Ministerstwo Infrastruktury chce, by z polskiego rynku telekomunikacyjnego zniknął operator domyślny. Klienci — dzwoniąc do innego miasta — zawsze musieliby wybierać prefiks lub zastosować preselekcję. Z tego rozwiązania nie może być zadowolona TP SA.
Projekt rozporządzenia ministra infrastruktury, określający warunki korzystania z publicznej sieci telefonicznej przez abonentów, znajduje się jeszcze na etapie uzgodnień międzyresortowych. Sprawa jest jednak bardzo ważna. Dokument reguluje bowiem kwestię wyboru operatora przy realizacji połączeń międzystrefowych i zagranicznych. Ministerstwo Infrastruktury (MI) stawia sprawę jasno. Projekt zawiera zakaz stosowania operatora domyślnego, gdyż taka regulacja stawiałaby jednego z operatorów międzystrefowych lub międzynarodowych na uprzywilejowanej pozycji.
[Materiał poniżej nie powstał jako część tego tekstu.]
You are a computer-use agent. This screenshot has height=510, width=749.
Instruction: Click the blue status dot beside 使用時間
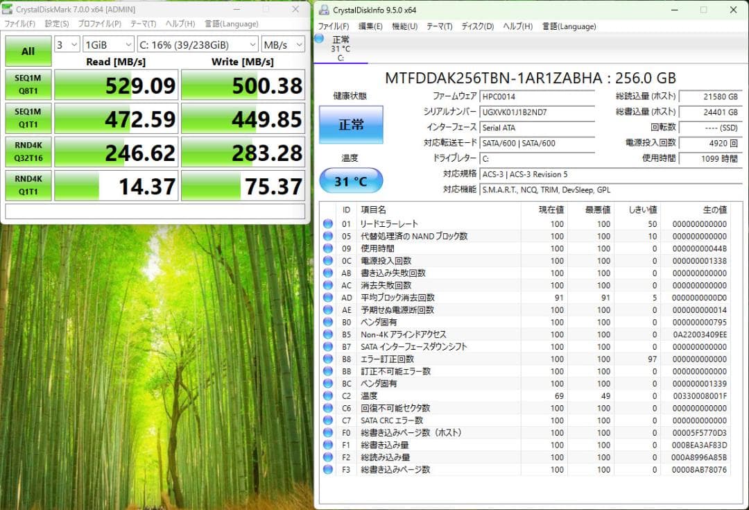click(x=327, y=248)
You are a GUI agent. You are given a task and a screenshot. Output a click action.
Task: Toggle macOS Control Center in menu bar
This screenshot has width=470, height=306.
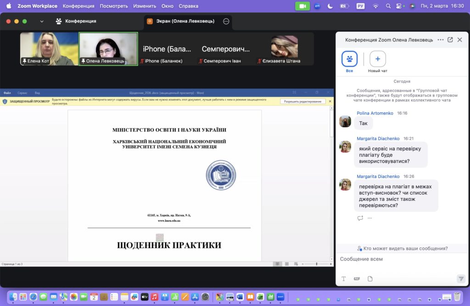click(399, 6)
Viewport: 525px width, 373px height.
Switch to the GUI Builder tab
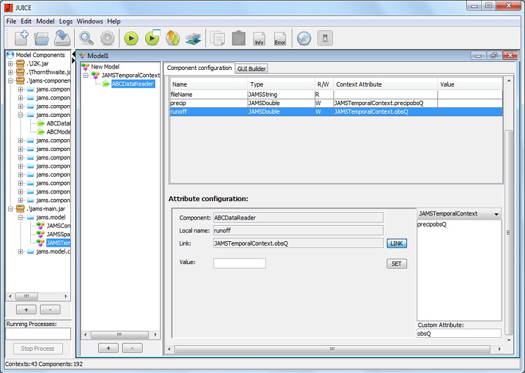pyautogui.click(x=251, y=69)

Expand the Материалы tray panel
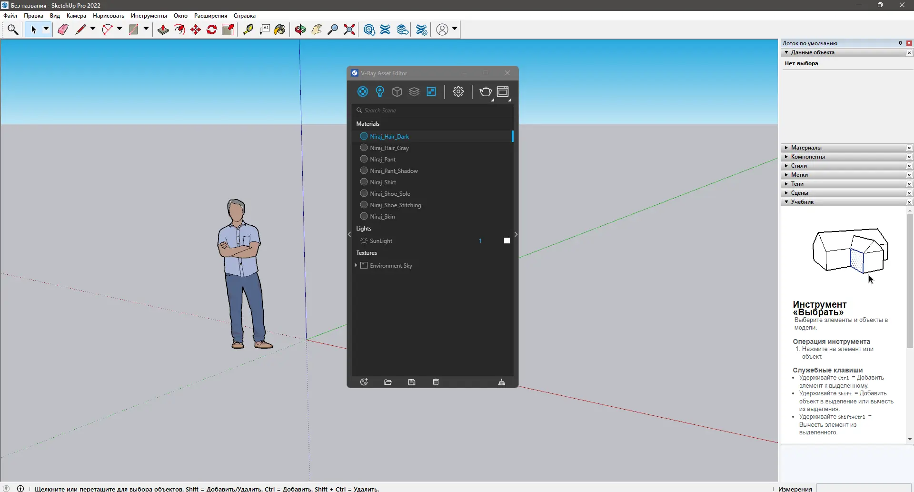[x=806, y=148]
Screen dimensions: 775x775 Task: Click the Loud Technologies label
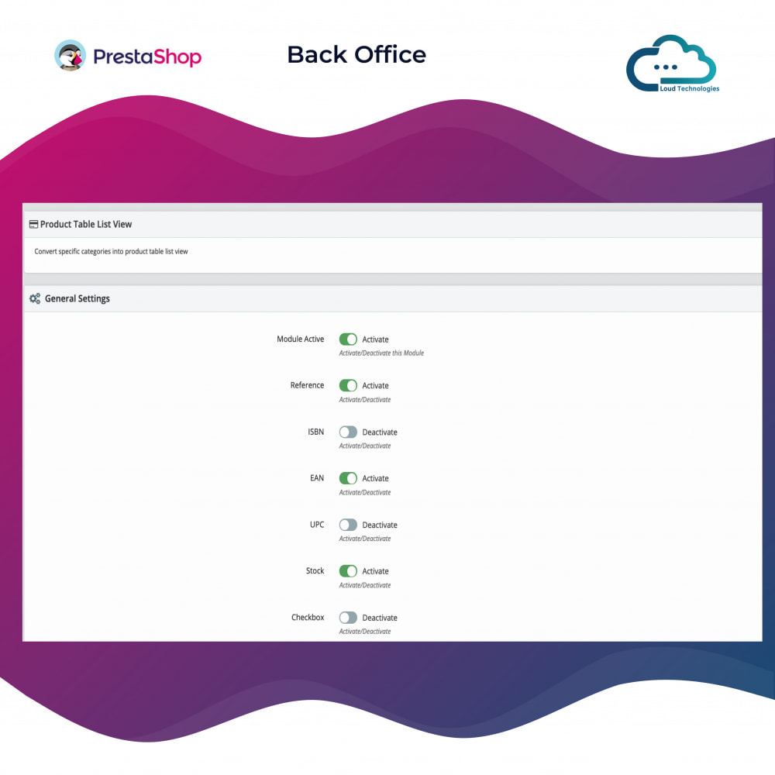[x=691, y=88]
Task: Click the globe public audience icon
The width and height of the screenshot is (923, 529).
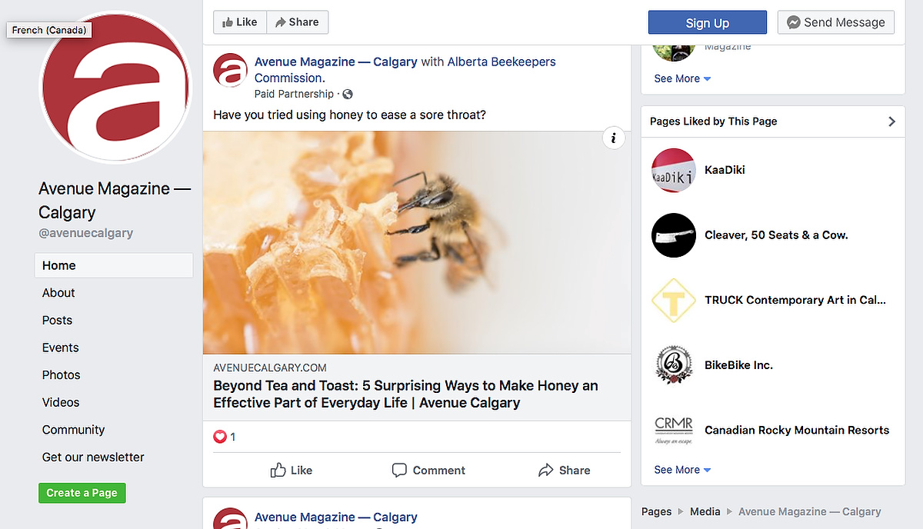Action: tap(348, 94)

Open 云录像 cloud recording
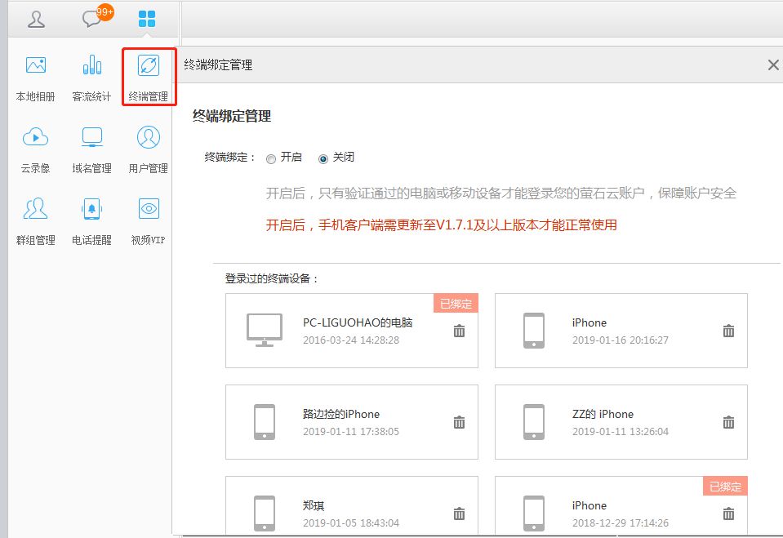tap(36, 138)
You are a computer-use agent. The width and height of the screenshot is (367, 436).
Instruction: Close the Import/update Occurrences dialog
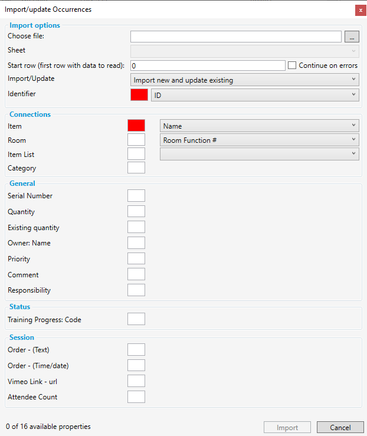click(360, 10)
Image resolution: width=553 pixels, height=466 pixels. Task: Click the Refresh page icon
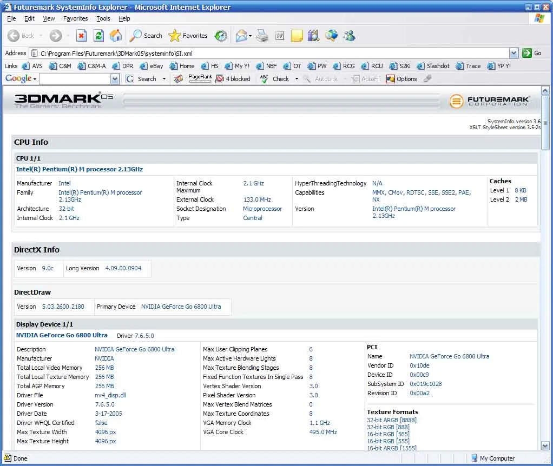tap(98, 36)
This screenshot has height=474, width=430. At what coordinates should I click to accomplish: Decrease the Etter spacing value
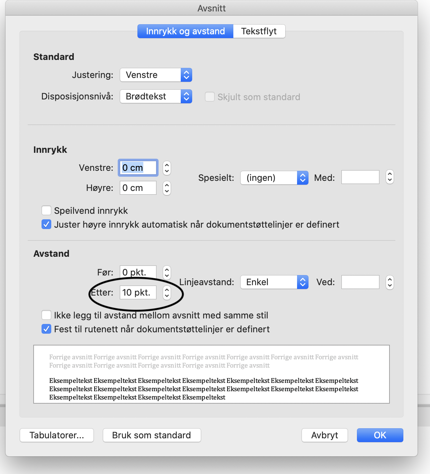click(x=167, y=296)
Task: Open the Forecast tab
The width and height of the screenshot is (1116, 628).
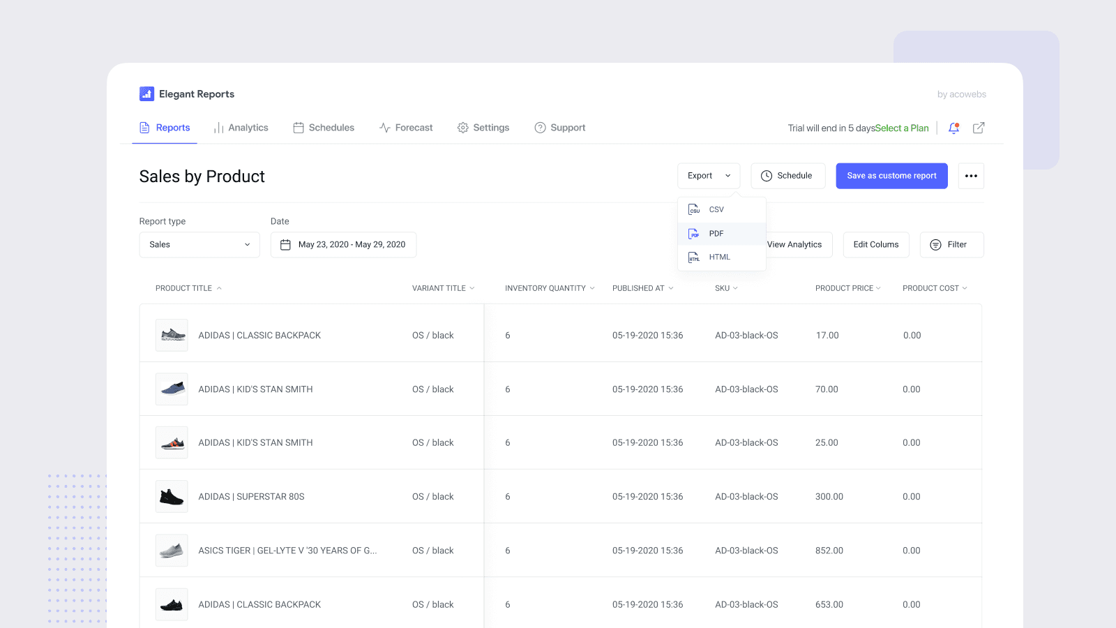Action: [x=406, y=128]
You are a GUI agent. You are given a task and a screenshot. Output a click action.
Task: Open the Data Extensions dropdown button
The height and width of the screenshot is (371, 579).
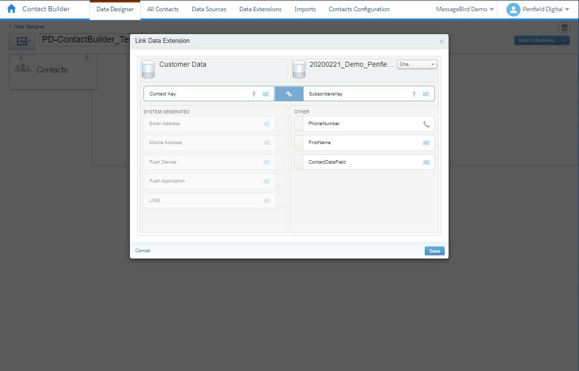tap(542, 40)
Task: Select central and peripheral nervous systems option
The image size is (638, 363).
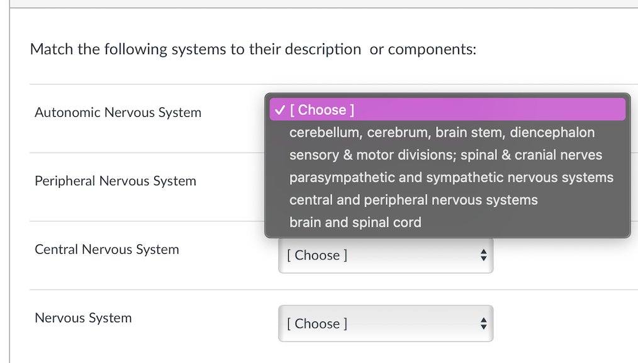Action: click(x=412, y=200)
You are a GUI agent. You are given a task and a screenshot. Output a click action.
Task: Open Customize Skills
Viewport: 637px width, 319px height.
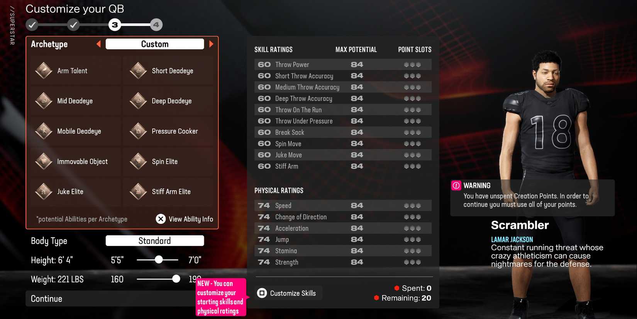287,293
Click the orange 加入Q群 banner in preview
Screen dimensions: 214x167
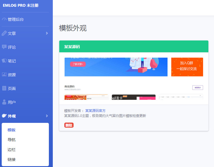click(x=187, y=67)

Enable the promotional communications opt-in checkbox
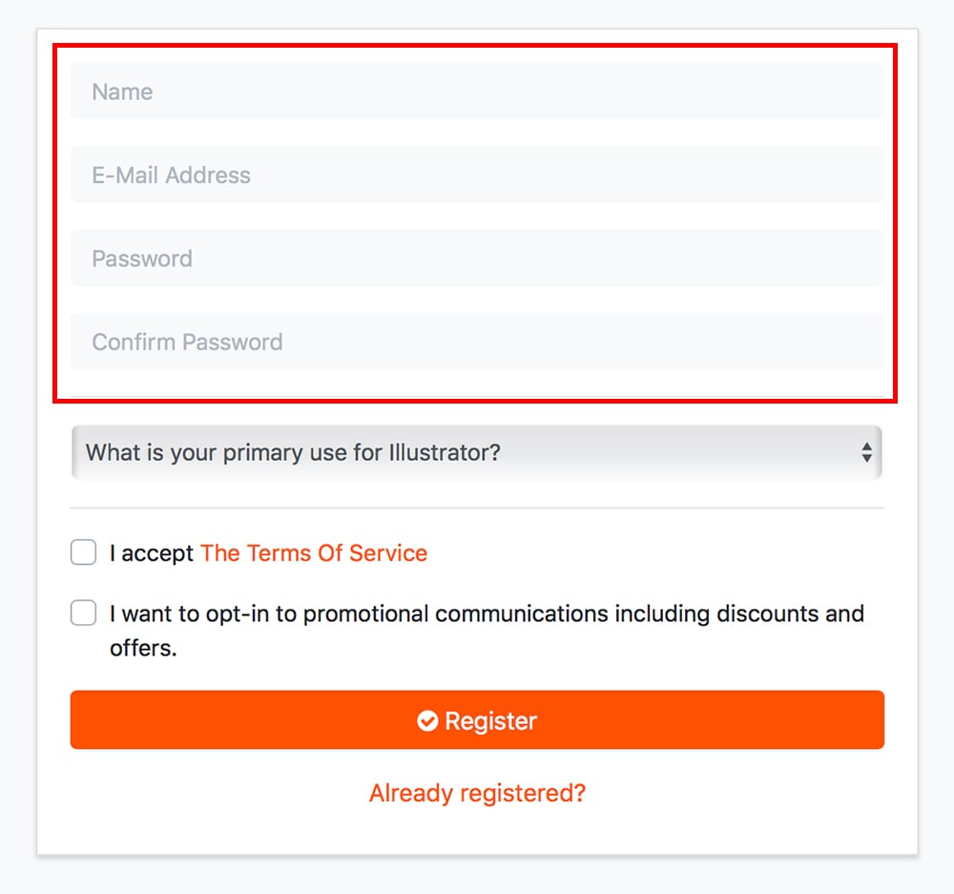pos(84,613)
O co chodzi? W przypadku, gdy abonent nie wybierze operatora w połączeniu międzystrefowym lub międzynarodowym poprzez numer dostępu lub preselekcję, jego połączenia są realizowane automatycznie poprzez operatora domyślnego wybranego dla niego przez właściciela sieci, do której abonent jest podłączony. Z praktyki międzynarodowej wynika, że jest to operator narodowy, czyli w polskim przypadku TP SA. Rezygnacja z tego rozwiązania polega na tym, że jeśli abonent nie dokona wyboru operatora międzystrefowego przez numer dostępu lub preselekcję, to jego połączenia międzystrefowe i międzynarodowe nie są po prostu realizowane.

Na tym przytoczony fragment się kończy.